Lance Armstrong tries to hold off tears as a minute’s silence is observed after the death of team-mate Fabio Casartelli in 1995 | PATRICK KOVARIK/AFP/Getty ImagesEtched in memory, too, is the image of Casartelli’s Italian roommate, Andrea Peron, crossing the line first in a stage race organisers declared unofficial.

As strong was the image of Casartelli’s bike on the Motorola team car as it drove onto the Champs Élysées on the final stage into Paris — fittingly with a black ribbon attached to it.

The Tour: More than a bike race

But as every year passes, I am reminded that covering the Tour is not just about writing about the world’s biggest bike race; from its scandals and controversies to the theatre of brazen attacks, impressive stage wins and ultimately overall glory for one when it finishes in Paris.

For all, it is also about the adventure, the camaraderie among those with whom you travel in a shared car to and from the 21 stage starts and finishes and hotels in a journey that for a 3500km race can amount to 5000km by its end.

It is about the banter, the blend of humour and various musical tastes, and even the personal habits — the good and bad. It’s about the over-booked hotels, closed kitchens at dinner time, the traffic jams and rollover of wearing clothes twice before washing them for the first time on a rest day.
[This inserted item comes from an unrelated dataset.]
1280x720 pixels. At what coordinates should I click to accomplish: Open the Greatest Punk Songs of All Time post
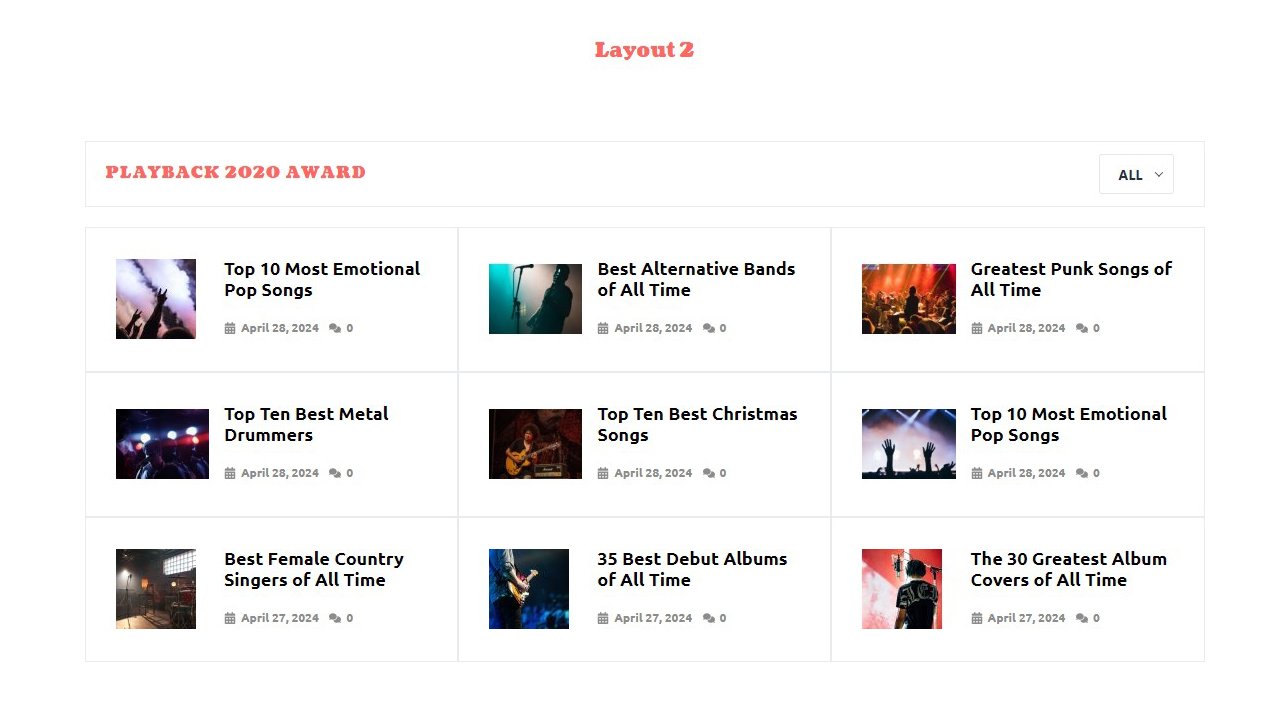tap(1071, 279)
There is the test of one’s patience when things go wrong, and one’s ability to laugh or to take a deep breath when really you feel like screaming, especially when the normally simplest of problems seemingly become harder as the race continues; or to support a colleague whose day has gone awry.
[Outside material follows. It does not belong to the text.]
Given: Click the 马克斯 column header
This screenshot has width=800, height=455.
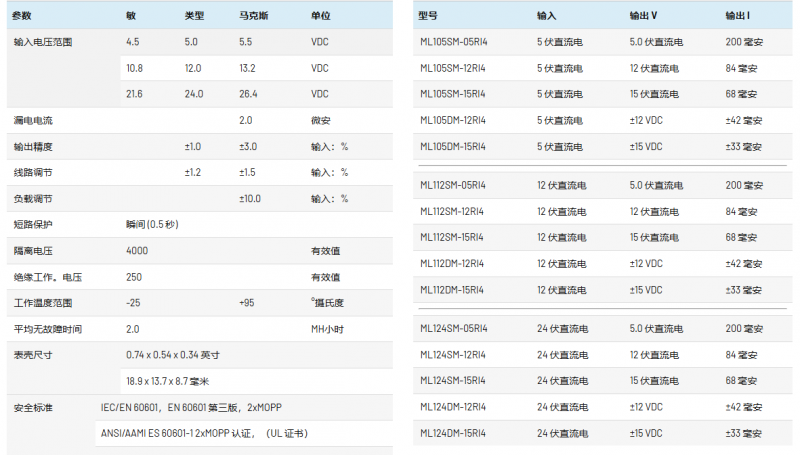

It is also about the moment you get to stop and appreciate the beauty of where you are — especially when alone, such as the time you get to go for an early-morning run or walk in the mountains or a forest or by the coast. Likewise, there are also times you stop and appreciate how your life at times when the Tour passes or stops at some of the economically and socially deprived areas of France for logistical reasons, to fit in with the Tour route planned well in advance, yet also driven by organisers wanting to support to areas and people in need.

The Tour de France may be just a bike race, and forever a dirty one to its detractors. But in the big picture, in many ways it is a microcosm of the bigger and troubled world we live in.

Like human spirit, the Tour will never be free of foibles or flaws. So does that mean we abandon it? After almost 30 years of experiencing its highs and lows, I am prepared to go the distance in a race that one can love and hate, pending the day … well, at least for now!